When Michael Schumacher equalled Senna’s 41 race wins at Monza in 2000, the normally metronomic German displayed a rare burst of emotion by breaking down in tears. Both Schumacher and Lewis Hamilton are the only men to have overtaken Senna’s pole-record of 65, and both can claim to be the greater driver when it comes to success thanks to their respective seven and five world titles, to Senna’s three.
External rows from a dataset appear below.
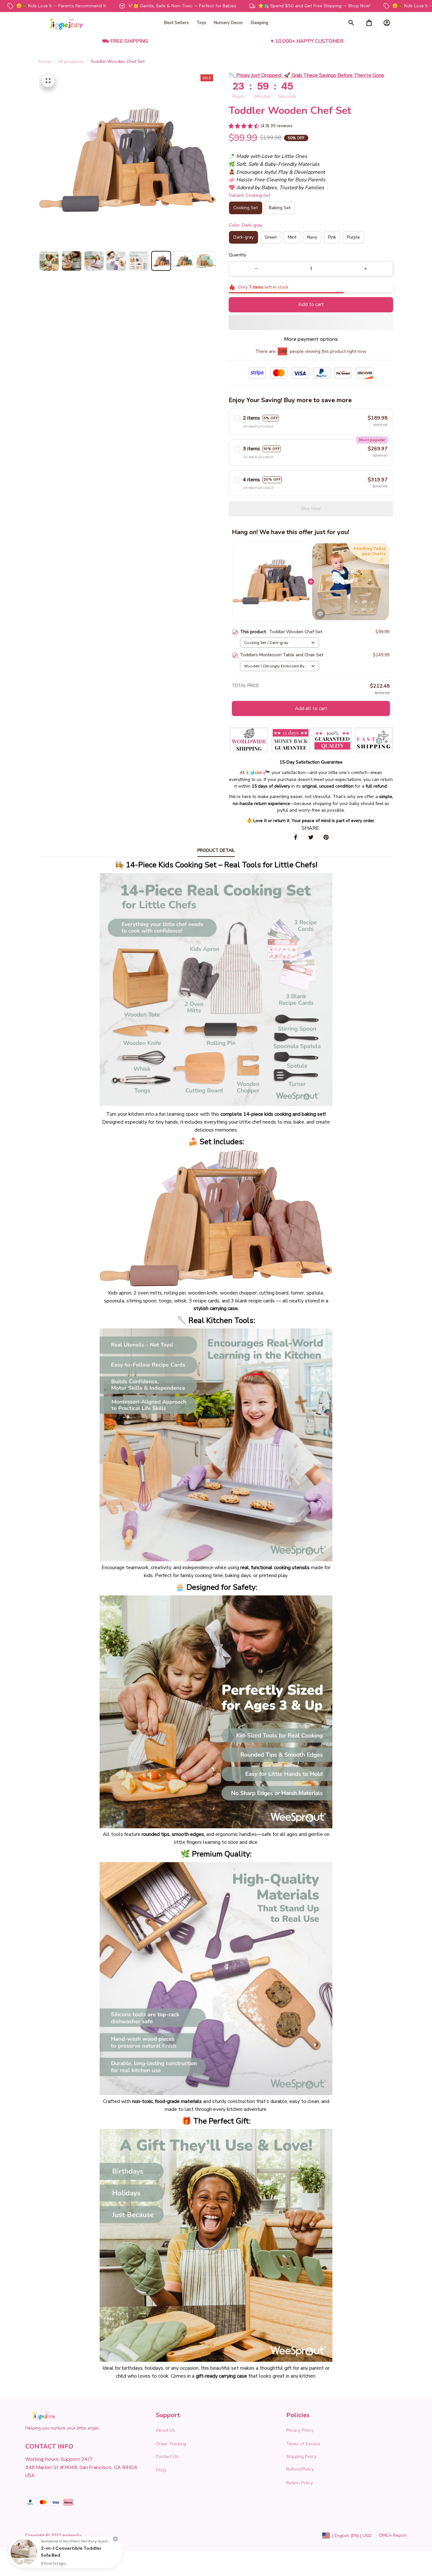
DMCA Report (393, 2535)
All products (70, 61)
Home (45, 61)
But where the records have disappeared, the legacy remains. Senna has inspired an entire generation of drivers, not least both Schumacher and Hamilton, to pursue four-wheel greatness, while his charity to this day continues to change the lives of the less fortunate in Brazil. The Ayrton Senna Foundation works with more than 50,000 Brazilian kids, putting them through an education in return for free sport – the Brazilian dream for every aspiring Pele, Marta or Senna. Every penny that is made from selling the Senna name through merchandising goes to these children, and will continue to do so come the 30th, 40th and 50th anniversaries of his death.
The rise of Schumacher in the mid-1990s may well have prevented Senna from ever winning another title – we will never know. But there is no doubt that on 1 May 1994, a burning light was tragically extinguished.
It’s for all these reasons that Senna will never be forgotten, but it’s also why 25 years later we can say that at least one shining light came out of F1’s black weekend.